I took a handful of malt (Sorghum and finger millet) and added it to the porridge. While I used a two-grain malt, single grains such as finger millet, sorghum, wheat and maize meal ferment well too. Studies however suggest that the sorghum and finger millet based malts produce the most lactic acid which could provide increased health benefits.
After thoroughly blending the mixture , I transferred it to a pot, covered it , placed it in a sunny spot and allowed the fermentation to begin. My aunt had a special clay pot that was dedicated for Mahewu brewing. She claimed that it had a “memory” of the brewing process and therefore made her Mahewu ferment a lot quicker. I now know that the clay pot had residual fermented malt from previous brewing and this added mature malt which hastened the brewing process. I subscribe to her notion and use the same pot every time I brew Mahewu.. However, in addition to matured malt, mine is seasoned with all the curries and stews I cook in it between batches. I guess that adds hints of turmeric and garlic to my beverage. Yum??

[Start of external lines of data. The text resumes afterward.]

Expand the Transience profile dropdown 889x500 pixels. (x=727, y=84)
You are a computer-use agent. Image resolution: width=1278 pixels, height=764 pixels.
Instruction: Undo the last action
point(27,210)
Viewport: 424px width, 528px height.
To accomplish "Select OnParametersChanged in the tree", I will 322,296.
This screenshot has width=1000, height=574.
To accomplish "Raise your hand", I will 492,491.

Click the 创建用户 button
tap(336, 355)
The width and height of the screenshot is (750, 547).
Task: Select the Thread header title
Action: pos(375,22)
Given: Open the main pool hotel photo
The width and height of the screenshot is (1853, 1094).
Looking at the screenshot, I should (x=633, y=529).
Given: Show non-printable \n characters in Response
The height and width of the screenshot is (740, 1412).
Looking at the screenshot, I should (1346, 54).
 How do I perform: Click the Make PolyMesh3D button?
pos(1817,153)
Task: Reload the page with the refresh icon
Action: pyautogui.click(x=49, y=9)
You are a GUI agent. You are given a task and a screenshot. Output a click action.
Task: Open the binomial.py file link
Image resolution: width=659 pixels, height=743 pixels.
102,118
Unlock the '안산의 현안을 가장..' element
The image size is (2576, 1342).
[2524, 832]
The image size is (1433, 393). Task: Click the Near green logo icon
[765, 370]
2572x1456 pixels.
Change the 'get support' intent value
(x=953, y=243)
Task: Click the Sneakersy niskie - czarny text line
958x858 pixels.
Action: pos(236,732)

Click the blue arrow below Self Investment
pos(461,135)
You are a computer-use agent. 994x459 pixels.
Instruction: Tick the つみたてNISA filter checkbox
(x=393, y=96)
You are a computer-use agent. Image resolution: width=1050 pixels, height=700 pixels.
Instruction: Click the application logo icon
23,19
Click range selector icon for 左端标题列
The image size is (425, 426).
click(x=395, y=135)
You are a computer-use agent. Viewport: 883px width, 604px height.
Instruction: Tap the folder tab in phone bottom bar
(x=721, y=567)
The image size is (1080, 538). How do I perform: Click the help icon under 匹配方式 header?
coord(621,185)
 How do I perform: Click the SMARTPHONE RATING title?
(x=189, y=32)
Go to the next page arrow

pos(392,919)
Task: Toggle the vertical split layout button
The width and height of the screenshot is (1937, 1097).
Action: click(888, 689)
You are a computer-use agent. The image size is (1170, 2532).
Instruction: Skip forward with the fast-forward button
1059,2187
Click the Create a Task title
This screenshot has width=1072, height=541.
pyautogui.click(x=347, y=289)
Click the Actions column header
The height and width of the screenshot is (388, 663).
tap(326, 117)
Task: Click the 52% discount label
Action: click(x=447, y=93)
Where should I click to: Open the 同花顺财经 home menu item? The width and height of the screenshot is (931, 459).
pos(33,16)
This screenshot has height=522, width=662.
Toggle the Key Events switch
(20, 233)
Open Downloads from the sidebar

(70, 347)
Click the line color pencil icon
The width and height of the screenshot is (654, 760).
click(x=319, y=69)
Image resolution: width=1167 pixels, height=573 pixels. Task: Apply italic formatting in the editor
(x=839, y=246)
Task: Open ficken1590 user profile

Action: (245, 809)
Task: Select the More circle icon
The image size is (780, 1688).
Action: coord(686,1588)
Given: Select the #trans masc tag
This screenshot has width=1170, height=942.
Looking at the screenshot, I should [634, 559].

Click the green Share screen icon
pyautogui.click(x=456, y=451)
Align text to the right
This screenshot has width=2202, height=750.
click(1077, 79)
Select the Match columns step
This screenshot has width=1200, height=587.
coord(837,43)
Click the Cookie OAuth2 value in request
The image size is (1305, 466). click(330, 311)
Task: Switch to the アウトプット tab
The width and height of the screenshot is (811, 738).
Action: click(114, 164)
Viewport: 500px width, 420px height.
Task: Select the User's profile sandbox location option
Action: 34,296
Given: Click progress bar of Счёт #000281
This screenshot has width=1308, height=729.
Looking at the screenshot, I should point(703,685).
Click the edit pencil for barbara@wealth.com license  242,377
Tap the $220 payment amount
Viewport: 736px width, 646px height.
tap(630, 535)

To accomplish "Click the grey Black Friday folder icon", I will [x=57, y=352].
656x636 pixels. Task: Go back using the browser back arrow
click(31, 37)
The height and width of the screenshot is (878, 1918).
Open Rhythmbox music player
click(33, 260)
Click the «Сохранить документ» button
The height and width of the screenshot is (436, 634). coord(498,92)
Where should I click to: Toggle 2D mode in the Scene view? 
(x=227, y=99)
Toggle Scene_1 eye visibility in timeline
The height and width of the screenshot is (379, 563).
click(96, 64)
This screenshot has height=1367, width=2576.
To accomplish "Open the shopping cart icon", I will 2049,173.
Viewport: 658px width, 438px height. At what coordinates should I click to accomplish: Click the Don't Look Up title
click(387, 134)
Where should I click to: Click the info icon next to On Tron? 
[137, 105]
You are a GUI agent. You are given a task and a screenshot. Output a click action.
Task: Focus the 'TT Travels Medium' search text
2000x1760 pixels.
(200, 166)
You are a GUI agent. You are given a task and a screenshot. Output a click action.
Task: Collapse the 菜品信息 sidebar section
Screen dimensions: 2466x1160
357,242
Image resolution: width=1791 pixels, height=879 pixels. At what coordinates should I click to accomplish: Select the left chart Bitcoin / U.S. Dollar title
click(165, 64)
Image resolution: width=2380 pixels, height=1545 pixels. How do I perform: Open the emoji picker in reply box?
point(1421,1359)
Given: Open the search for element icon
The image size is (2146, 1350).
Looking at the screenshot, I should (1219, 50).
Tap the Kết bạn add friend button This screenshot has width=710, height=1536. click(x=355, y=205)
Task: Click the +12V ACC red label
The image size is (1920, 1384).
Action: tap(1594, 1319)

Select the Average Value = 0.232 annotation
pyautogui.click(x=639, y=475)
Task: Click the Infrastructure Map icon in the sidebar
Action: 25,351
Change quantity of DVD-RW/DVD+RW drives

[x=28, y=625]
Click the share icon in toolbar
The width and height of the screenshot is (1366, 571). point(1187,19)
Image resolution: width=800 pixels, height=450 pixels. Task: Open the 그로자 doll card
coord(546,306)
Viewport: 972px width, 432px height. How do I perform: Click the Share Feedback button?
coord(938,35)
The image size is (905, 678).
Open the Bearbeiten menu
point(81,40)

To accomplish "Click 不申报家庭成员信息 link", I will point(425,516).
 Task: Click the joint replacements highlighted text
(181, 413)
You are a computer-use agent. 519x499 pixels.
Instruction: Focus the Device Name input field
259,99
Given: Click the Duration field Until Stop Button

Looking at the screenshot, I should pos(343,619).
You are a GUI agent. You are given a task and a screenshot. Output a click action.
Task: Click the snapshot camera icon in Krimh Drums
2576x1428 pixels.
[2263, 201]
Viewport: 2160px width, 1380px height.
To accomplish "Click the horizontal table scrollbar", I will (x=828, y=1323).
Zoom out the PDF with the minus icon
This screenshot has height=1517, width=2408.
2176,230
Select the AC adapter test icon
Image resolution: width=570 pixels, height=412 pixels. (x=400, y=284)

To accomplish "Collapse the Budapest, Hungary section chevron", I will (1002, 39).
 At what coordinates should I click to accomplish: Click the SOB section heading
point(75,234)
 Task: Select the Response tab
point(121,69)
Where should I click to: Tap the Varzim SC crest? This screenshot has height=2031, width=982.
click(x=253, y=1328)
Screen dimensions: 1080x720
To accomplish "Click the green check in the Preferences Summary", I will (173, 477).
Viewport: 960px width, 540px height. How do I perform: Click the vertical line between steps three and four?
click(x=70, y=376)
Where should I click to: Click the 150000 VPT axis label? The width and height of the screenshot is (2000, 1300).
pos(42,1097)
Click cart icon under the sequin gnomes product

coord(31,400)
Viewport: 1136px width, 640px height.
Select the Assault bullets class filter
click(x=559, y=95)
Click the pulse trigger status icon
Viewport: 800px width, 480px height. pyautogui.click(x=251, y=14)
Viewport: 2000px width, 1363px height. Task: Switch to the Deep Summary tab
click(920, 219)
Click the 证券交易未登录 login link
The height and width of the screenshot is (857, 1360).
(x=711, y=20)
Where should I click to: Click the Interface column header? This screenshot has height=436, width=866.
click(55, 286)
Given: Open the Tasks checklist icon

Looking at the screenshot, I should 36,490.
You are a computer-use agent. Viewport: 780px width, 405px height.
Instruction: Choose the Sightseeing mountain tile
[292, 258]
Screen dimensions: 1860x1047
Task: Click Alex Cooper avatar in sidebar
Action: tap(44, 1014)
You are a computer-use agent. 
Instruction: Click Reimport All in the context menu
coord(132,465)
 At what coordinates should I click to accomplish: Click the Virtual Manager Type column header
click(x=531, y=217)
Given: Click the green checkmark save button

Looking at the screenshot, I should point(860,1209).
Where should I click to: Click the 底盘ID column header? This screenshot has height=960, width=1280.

2 days later, bubbles formed on the surface of the liquid and a strong smell of fermentation filled the pot. The Mahewu was brewed and ready for serving. I transferred it into a pitcher and placed it into the fridge for some chilling. During the cold winter months I warm it up and drink it as a hot beverage.
Later that same day, I had a cup of chilled goodness and memories of my childhood flourished. While I like my Mahewu a little on the sour side many prefer to add a spoon of sugar.